The analyses were performed using SPSS software version 24.0 (SPSS, Inc., Chicago, IL, USA) and Microsoft Excel (Microsoft Excel Software version 19). Statistical significance was indicated when p < 0.05.

The study has limitations, including the small sample size per group (n = 7), in total 28 participants; however, it is very difficult to obtain larger samples in elite sports. Moreover, the study was carried out in a controlled environment (randomized, double-blind, nutrition, training), which could be considered a strength of this study. In addition, the diet ingested by the athletes was controlled throughout the intervention process, so that these parameters did not influence the final results and the effects of CrM plus HMB.

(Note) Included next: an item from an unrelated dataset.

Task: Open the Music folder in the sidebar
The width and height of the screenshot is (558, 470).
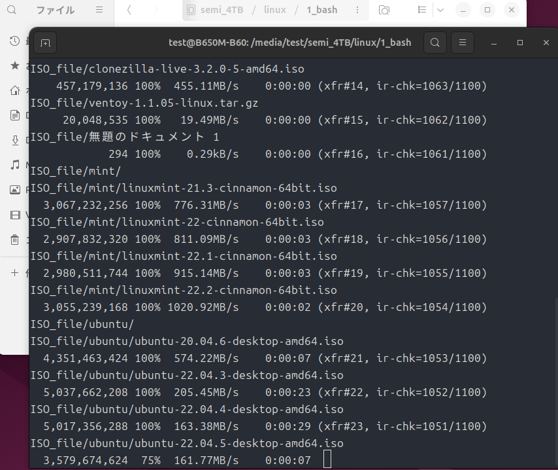Action: [x=15, y=165]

For future research, there is a need for more studies on the combination of CrM plus HMB supplementation in endurance-based ~20-min all-out exercise in order to have stronger evidence of the effectiveness of this mix of ergogenic aids on anaerobic lactic performance. Another potential method could be the analysis of the effect of these supplements in women athletes.

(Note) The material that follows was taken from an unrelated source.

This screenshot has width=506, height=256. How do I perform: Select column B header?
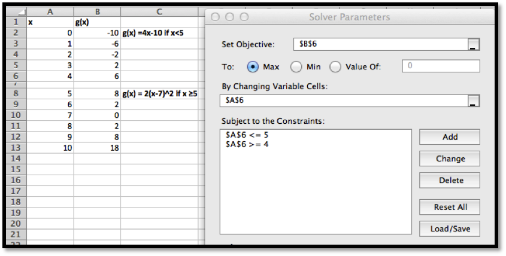[x=96, y=11]

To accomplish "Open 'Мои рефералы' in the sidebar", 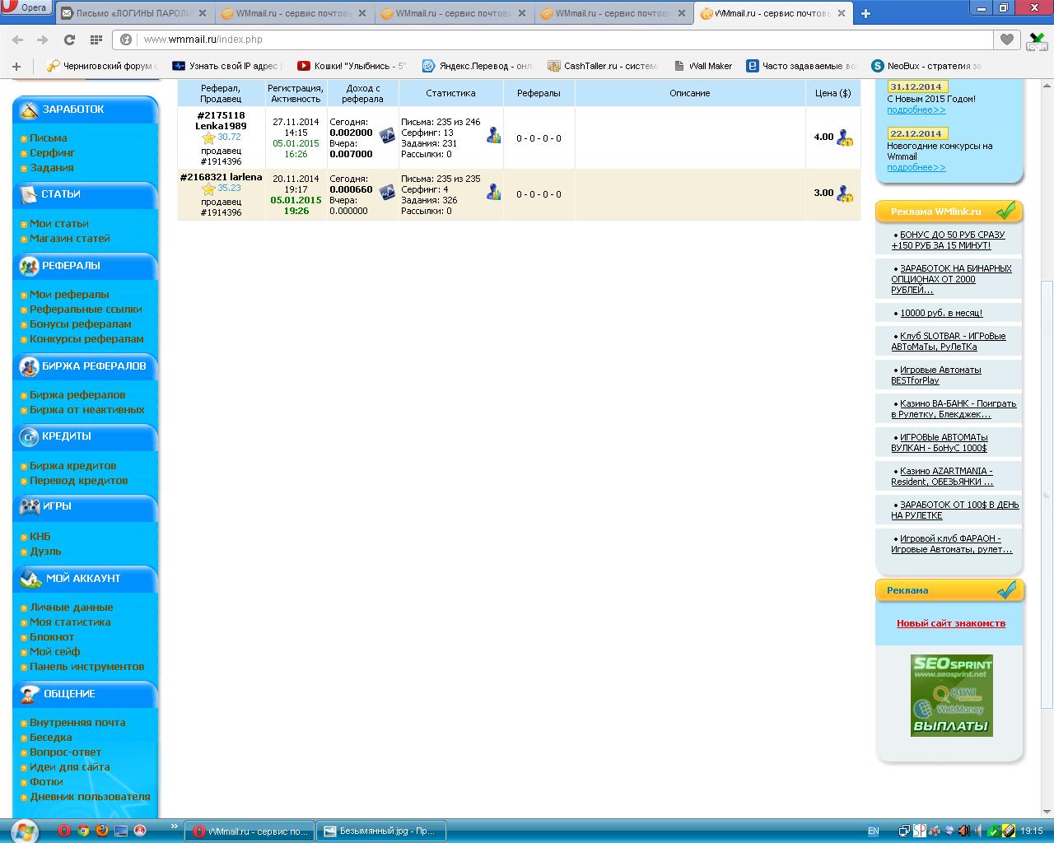I will point(69,295).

The knowledge gained from this study could have practical application for athletes and practitioners who are interested in improving their endurance capacity, given that the intake over 10 weeks of a combination of HMB (3 g/day) and CrM (0.04 g/kg/day) could improve sport endurance capacity.

In the context of post-exercise recovery, this would result in the improvement of anaerobic performance, i.e., both supplements could have the same effect through different mechanisms of action, which fully justifies their combined use. However, our results are mixed (the improvements in WAT, W4, and W8 were not the same) and are strongly influenced by the state of participants’ training, sample size and the specific type of protocol or exercise measurement used. Therefore, more studies are needed to determine the overall efficacy of HMB-CrM supplementation as an ergogenic aid, given the controversy surrounding the studies investigating the effect of HMB-CrM supplementation on anaerobic response-induced muscular performance.